Ritrattoria, per definire l’artista. Star Rise, per denunciare la lunga gavetta fino a chef executive negli hotel stellati del mondo. Tradizioni alimentari per rafforzare il gusto identitario di siciliano migrante e catanese nato sulla via che porta dritta al vulcano. Vito Di Mauro ti invita a un viaggio complesso nella sua trattoria di via Donatello 28 a Milano, frequentata da professori universitari, televisivi e rockstar come Omar Pedrini, con cui ha fatto anche un programma tv. Se sei pigro, troverai un menu lungo pieno di rassicuranti amarcord, dalla pasta alla Norma alle pennette grigliate, variazioni per principianti, la carbonara di gamberi e i carpacci del pescatore. Ma se Vito capisce che tu gli vuoi rubare il profumo della sua anima, ti porterà alcuni piccoli capolavori di cucina all’antica.

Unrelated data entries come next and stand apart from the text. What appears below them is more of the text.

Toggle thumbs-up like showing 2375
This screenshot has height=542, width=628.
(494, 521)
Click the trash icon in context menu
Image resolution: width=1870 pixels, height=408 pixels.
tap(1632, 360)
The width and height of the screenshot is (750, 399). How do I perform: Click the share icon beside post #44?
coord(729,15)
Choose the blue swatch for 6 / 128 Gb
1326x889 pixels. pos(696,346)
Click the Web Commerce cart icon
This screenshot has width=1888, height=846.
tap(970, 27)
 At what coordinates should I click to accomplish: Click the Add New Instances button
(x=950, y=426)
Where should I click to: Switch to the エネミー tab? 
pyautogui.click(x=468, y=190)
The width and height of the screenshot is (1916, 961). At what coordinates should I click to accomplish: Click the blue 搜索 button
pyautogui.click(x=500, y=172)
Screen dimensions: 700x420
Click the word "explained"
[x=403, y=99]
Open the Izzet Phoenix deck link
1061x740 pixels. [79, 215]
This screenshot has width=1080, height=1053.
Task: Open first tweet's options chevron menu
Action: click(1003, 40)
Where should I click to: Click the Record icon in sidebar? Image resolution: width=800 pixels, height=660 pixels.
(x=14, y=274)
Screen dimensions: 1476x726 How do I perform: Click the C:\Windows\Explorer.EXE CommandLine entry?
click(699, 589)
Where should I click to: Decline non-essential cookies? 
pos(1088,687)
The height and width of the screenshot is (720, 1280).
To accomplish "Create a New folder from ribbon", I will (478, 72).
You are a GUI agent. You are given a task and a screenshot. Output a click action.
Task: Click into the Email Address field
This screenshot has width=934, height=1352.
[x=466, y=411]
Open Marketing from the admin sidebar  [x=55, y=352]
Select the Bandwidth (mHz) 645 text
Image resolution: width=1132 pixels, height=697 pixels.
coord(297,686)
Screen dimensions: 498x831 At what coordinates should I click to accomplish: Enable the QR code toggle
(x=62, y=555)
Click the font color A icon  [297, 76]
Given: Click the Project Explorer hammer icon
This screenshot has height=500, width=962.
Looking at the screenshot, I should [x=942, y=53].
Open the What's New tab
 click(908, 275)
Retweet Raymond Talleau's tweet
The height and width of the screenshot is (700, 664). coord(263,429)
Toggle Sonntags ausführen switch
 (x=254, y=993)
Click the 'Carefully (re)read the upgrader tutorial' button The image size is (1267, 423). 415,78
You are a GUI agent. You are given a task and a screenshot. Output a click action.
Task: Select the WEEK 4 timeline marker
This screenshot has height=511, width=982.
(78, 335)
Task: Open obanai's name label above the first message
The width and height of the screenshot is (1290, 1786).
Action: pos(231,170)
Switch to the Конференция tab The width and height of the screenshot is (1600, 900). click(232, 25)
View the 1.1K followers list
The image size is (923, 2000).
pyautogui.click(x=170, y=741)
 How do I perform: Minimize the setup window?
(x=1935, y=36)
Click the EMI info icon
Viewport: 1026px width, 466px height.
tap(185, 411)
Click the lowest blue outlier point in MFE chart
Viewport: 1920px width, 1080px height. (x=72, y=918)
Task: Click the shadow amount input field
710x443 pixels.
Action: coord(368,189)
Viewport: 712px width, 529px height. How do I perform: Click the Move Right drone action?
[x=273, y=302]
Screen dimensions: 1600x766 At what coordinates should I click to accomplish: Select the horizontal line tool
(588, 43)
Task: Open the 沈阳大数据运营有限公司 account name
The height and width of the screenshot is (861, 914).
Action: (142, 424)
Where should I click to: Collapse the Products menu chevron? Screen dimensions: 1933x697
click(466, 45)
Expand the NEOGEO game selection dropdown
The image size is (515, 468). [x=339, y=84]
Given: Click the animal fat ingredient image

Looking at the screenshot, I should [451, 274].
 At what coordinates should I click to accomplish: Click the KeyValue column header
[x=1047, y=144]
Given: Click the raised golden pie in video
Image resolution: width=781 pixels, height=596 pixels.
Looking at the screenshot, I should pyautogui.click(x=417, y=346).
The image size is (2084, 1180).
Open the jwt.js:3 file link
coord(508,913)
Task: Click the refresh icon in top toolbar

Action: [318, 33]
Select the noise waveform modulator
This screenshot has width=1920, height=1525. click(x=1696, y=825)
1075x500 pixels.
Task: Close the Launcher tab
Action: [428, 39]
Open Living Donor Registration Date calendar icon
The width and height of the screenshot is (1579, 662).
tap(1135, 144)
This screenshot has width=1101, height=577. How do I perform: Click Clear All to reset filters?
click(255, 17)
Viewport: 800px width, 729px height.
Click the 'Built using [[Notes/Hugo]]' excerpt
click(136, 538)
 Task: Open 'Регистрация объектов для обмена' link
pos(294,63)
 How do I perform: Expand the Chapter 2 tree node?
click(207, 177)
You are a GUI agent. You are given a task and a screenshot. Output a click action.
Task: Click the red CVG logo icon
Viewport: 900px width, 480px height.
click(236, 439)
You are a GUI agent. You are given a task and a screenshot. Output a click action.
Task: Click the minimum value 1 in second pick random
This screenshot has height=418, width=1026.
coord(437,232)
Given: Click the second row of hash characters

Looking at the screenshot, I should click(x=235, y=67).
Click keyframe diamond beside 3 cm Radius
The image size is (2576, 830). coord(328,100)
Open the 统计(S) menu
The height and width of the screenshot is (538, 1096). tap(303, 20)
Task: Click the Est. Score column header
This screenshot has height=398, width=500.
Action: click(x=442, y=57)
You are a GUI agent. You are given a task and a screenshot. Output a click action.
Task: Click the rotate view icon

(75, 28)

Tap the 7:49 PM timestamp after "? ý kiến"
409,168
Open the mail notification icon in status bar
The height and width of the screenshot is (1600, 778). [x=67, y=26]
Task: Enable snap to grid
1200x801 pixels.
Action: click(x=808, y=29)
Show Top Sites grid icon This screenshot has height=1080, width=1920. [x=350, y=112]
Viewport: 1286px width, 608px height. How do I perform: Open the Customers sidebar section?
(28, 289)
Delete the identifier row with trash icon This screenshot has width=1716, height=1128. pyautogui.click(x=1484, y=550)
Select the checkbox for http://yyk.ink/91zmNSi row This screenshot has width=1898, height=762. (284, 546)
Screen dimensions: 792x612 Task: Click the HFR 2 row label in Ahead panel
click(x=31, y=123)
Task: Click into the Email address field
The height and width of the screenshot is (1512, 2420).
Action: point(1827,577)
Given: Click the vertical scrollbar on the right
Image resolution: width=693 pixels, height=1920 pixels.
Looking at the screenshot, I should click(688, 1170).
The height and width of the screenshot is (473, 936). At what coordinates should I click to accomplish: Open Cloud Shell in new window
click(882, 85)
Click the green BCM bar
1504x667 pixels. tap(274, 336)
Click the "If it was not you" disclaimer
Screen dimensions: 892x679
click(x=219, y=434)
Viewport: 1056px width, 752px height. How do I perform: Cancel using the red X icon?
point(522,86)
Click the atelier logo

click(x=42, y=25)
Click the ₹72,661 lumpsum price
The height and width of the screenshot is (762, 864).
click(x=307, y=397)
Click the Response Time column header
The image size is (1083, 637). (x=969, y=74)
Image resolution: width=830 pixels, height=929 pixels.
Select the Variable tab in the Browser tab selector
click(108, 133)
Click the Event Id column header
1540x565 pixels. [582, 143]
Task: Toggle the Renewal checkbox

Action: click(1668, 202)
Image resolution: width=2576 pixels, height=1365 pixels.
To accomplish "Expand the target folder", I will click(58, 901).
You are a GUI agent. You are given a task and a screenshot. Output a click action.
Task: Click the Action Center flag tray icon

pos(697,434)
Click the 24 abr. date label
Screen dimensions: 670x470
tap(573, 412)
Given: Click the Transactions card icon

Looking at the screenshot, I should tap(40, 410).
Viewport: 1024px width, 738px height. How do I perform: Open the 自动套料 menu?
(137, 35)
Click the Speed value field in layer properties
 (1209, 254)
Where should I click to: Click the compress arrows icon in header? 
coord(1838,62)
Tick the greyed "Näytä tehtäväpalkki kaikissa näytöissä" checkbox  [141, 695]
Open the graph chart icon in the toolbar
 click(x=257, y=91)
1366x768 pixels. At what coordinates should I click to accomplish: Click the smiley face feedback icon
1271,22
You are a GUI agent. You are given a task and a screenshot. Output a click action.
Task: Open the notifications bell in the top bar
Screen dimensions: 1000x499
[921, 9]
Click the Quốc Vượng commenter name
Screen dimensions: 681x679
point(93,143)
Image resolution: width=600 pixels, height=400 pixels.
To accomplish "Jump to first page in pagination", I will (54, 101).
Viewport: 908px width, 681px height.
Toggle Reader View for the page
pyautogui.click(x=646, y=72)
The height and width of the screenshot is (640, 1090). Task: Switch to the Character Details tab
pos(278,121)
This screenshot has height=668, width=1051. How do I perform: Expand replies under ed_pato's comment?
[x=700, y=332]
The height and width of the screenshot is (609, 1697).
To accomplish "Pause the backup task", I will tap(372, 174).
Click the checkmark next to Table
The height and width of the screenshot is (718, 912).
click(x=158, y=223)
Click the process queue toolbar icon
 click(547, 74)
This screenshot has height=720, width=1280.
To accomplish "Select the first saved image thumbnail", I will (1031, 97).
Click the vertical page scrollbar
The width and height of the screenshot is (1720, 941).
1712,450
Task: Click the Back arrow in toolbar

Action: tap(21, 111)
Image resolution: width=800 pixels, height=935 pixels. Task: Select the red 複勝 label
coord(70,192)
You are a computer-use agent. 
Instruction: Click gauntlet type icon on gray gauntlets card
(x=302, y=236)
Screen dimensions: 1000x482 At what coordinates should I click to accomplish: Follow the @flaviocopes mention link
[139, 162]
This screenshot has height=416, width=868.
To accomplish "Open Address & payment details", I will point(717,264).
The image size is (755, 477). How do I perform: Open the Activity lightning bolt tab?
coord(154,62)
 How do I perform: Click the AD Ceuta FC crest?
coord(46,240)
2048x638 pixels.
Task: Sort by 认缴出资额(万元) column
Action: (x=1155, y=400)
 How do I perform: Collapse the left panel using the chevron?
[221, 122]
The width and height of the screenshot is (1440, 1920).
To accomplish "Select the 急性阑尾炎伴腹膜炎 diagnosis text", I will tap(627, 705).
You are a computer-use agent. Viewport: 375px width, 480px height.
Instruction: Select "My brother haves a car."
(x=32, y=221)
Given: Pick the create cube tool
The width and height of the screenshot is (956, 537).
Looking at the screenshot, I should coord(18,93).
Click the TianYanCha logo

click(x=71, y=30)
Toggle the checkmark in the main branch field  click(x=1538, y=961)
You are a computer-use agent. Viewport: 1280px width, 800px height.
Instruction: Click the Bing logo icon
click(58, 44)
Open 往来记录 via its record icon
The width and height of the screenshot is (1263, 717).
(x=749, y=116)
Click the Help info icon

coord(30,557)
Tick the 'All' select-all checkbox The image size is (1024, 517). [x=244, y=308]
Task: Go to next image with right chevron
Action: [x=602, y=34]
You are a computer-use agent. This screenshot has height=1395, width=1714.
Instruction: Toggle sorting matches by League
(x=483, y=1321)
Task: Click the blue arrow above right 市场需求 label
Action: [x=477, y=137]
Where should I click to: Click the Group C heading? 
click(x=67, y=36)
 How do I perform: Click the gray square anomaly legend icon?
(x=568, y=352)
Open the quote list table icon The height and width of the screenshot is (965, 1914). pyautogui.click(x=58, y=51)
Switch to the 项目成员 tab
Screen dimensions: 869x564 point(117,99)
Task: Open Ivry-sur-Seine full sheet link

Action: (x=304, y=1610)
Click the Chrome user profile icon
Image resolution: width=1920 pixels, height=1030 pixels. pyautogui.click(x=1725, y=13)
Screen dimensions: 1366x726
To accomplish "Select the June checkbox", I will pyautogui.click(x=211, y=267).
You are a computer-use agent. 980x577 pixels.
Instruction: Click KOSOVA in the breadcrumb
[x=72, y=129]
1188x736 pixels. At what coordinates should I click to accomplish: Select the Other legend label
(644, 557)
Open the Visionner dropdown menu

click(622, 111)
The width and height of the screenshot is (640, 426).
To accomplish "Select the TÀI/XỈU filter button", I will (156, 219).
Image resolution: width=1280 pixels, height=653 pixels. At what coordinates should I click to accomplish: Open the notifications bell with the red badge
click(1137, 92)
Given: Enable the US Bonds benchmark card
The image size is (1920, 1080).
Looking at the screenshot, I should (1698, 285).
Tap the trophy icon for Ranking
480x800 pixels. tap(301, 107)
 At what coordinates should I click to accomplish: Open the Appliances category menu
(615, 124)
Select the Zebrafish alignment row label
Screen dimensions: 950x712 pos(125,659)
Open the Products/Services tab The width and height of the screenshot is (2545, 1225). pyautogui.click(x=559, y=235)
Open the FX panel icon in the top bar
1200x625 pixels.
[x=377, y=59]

La sarda aperta e panata fritta (quando la tagli l’umore del pesce fresco ti saluta), un misterioso cannolo spezzato che si rivela salato con cipolle in agrodolce e tonno fresco. Sorprendenti assaggi di polpo fritto. Bocconi di arancino da medaglia, per equilibrio di gusto e porzione elegante da passeggio. La moglie è un’attrice egiziana e l’influenza araba si accentua nella Sciaria in zuppetta, con i capelli d’angelo disidratati e pesce rotante (totanetti e cozze di Olbia hanno l’equilibrio giusto). La tartare di tonno in pantesca ha sapori forti e metaforico sangue. Scivolano i primi con una sosta consigliata: la mollica (muddica) catanese, che è la sua versione della “pasta ca a angiova», acciughe sciolte nell’olio con aglio (prezzemolo) a piacere, e sopra la mollica gratinata, il formaggio dei poveri. Una delizia. La bottarga è onesta. Il passo allo sfornato di alici in salsa di patate, il tonno fresco in ogni modo (panato alla thai e rosso dentro), gli involtini di spada sono la norma.
Indimenticabile invece un piatto di terra, la cotoletta alla palermitana, l’unica cotta alla brace (adesso si fa al forno), passata nell’olio e panata senza uovo (a differenza della catanese che prevede anche il formaggio: è possibile l’assaggio verticale e il confronto orizzontale). Contorni di casa, dalla caponata alle patate rifatte, colpo d’anca con finocchi e arance in insalata. Che potrebbe anche aprire il pasto o avere un effetto sorbetto, ma infinitamente meno banale. La sorella Carmela si occupa dei dolci con passione. Meritano un assaggio, una riflessione e un bis. Un parfait di mandorle alla palermitana da copione, come quello al pistacchio. Un semifreddo notevole, meringhe farcite per i più piccini. Buone bollicine delle tenute venete della nissena Averna.
Il tutto con una spesa che punta alla qualità ma cerca di mantenere abbordabili i prezzi. Qui si mangia dal bene al benissimo (dipende da voi…), spendendo fra i 30 e i 40 euro. La cantina segue questa filosofia: buone bottiglie, non necessariamente famose, con un ricarico leggero («non posso far spendere 35 euro per bere a chi ne spende 35 per mangiare!»). Non diffidate di un grillo onesto, di un pecorino marchigiano e di uno zibibbo secco fra i bianchi. Di una lacryma christi, di un piedirosso e di un classico nero d’avola fra i rossi. Chi vuole può anche ordinare una pizza. «Forno elettrico, materia prima e lievito madre garantiti». Margherita a sei euro. E il conto torna.